Saturn Strategy

A systematic short-selling approach that profits from declining stocks by identifying securities showing the weakest technical characteristics.

What This Page Covers

This page explains our short weakness strategy framework. You'll learn about the scoring system that identifies weak stocks, the optimized parameters for position sizing and risk management, how trades are executed, and why certain price ranges work best for shorting.

1

Strategy Overview

Core Concept

The Saturn strategy identifies stocks exhibiting bearish characteristics and profits when their prices decline. Unlike long strategies which buy strength, this strategy sells weakness - shorting stocks with poor momentum, bearish technical patterns, and underperformance relative to the market.

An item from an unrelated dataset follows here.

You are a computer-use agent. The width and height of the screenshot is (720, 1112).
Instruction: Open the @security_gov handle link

Ranks all stocks daily using a proprietary weakness algorithm
Shorts the weakest qualifying stocks in equal-weight allocation
Uses next-day open execution for signals, immediate stop-losses
No market filter - shorts can profit in any market condition

Current Configuration

Stock UniverseUS Equities
Max Portfolio SizeConcentrated
Minimum ScoreProprietary Threshold
Price RangeOptimized Range
Stop-LossActive Protection
AllocationEqual Weight
2

Why Price Range Matters

Optimized Price Filter

Through extensive optimization testing over thousands of parameter combinations, we discovered that a specific price range produces dramatically better risk-adjusted returns than wider ranges. This isn't arbitrary - there are fundamental reasons why.

Why Exclude Cheap Stocks?

  • Higher volatility leads to more stop-loss triggers
  • More susceptible to short squeezes
  • Lower liquidity increases slippage
  • Harder to borrow shares for shorting

Why Exclude Expensive Stocks?

  • Often mega-caps with strong institutional support
  • Tend to be more resilient during selloffs
  • Weakness signals less reliable at high prices
  • Higher capital requirements per position
3

Risk Management

Stop-Loss Protection

Short selling has theoretically unlimited downside - a stock can rally infinitely. The strategy employs a protective stop-loss to guard against catastrophic losses from short squeezes or unexpected positive news.

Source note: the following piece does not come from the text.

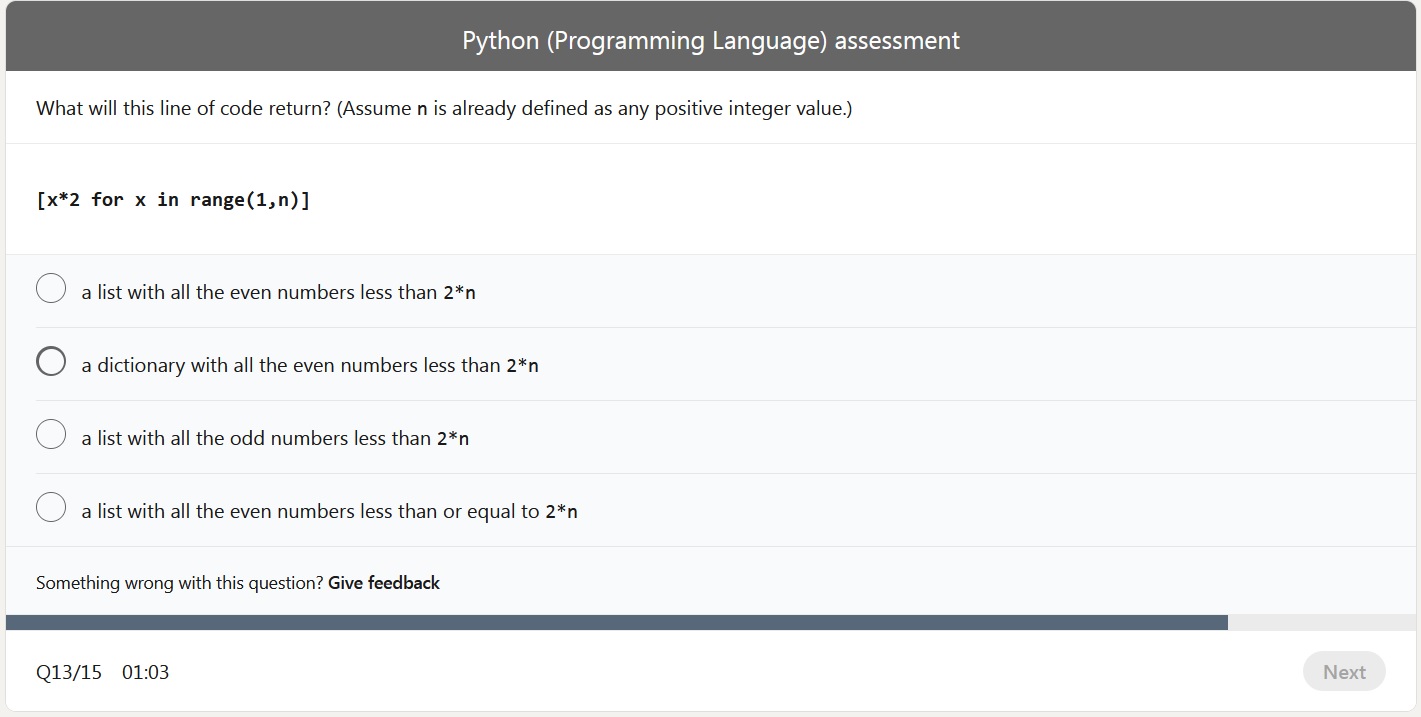Click the last answer option's row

When a shorted stock rallies beyond the stop threshold from our entry price, we immediately cover the position at market price, regardless of whether it still shows weakness signals.

Optimized Protection

Calibrated Threshold
The stop-loss level was optimized through extensive backtesting to balance capital protection against premature exits.
Rare Triggers
Stop-loss exits are rare in our backtest, demonstrating the effectiveness of the weakness scoring system.
4

Trade Execution

T+1 Execution Model

All trading signals are generated at market close (Day T) and executed at the next day's open (Day T+1). This ensures realistic backtesting without look-ahead bias.

1

End of Day T: Generate Signals

After market close, calculate weakness scores for all stocks. Rank qualifying stocks and determine which positions to open or close.

2

Day T+1 Open: Execute Trades

At market open, execute the signals from the previous day. Covers are executed first, then new short positions are opened in equal weight.

Equal-Weight Allocation

Unlike the momentum strategies which use score-weighted allocation, Saturn uses equal-weight positions. Each short position receives an equal share of capital, reducing the impact of any single stock.

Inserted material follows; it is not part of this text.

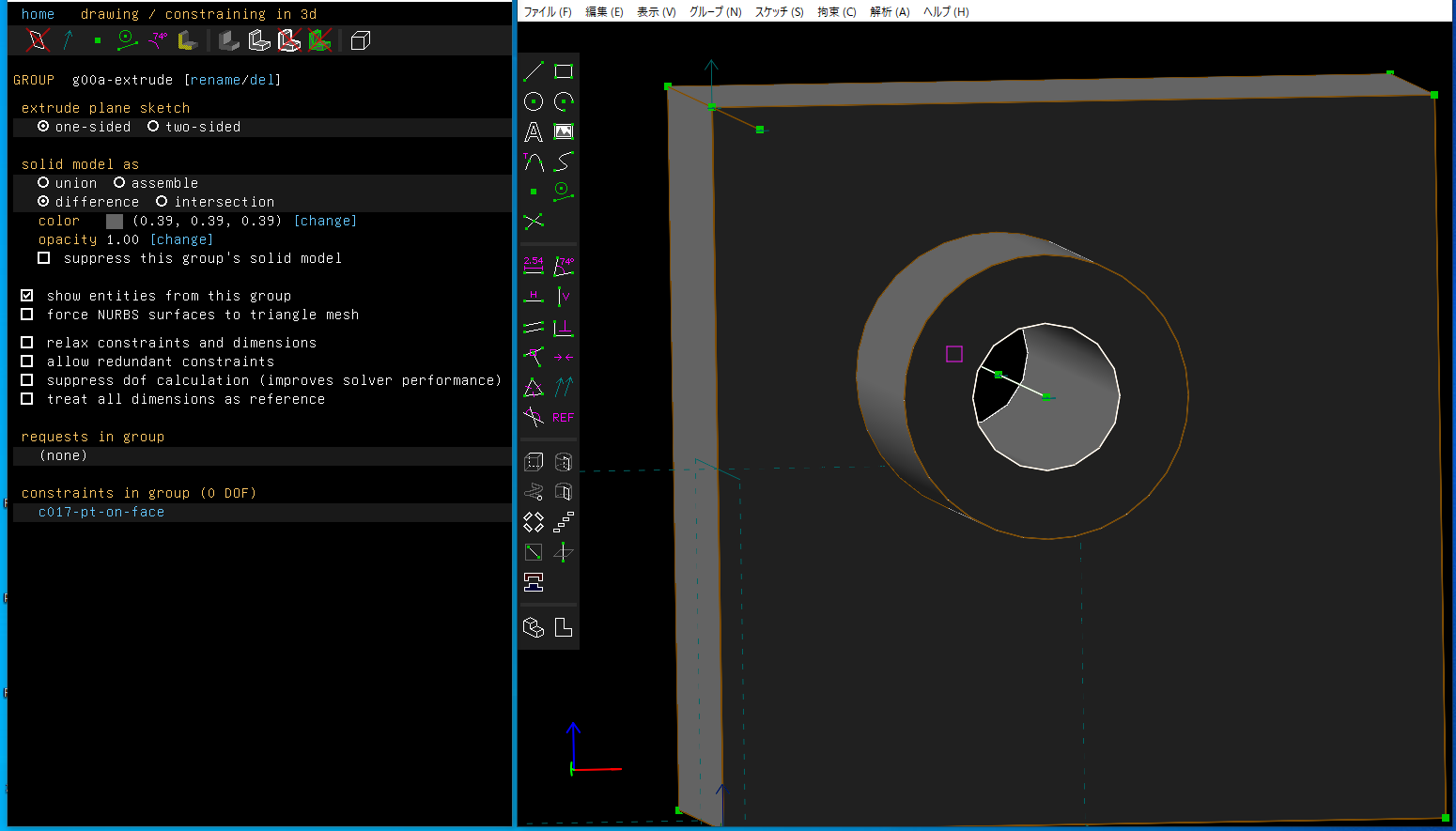The width and height of the screenshot is (1456, 831).
Task: Click the step translating group icon
Action: (x=564, y=522)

Example: With $100,000 capital and 5 qualifying stocks, each position receives approximately $20,000 in short exposure.

Important Disclaimer

Short selling involves significant risks including unlimited loss potential. All performance figures are based on historical backtesting and are hypothetical. Past performance does not guarantee future results.

The backtest assumes perfect execution at open prices with no slippage and assumes shares are always available to borrow. Real-world short selling may involve borrowing fees, margin requirements, and forced buy-ins. This is educational content, not investment advice.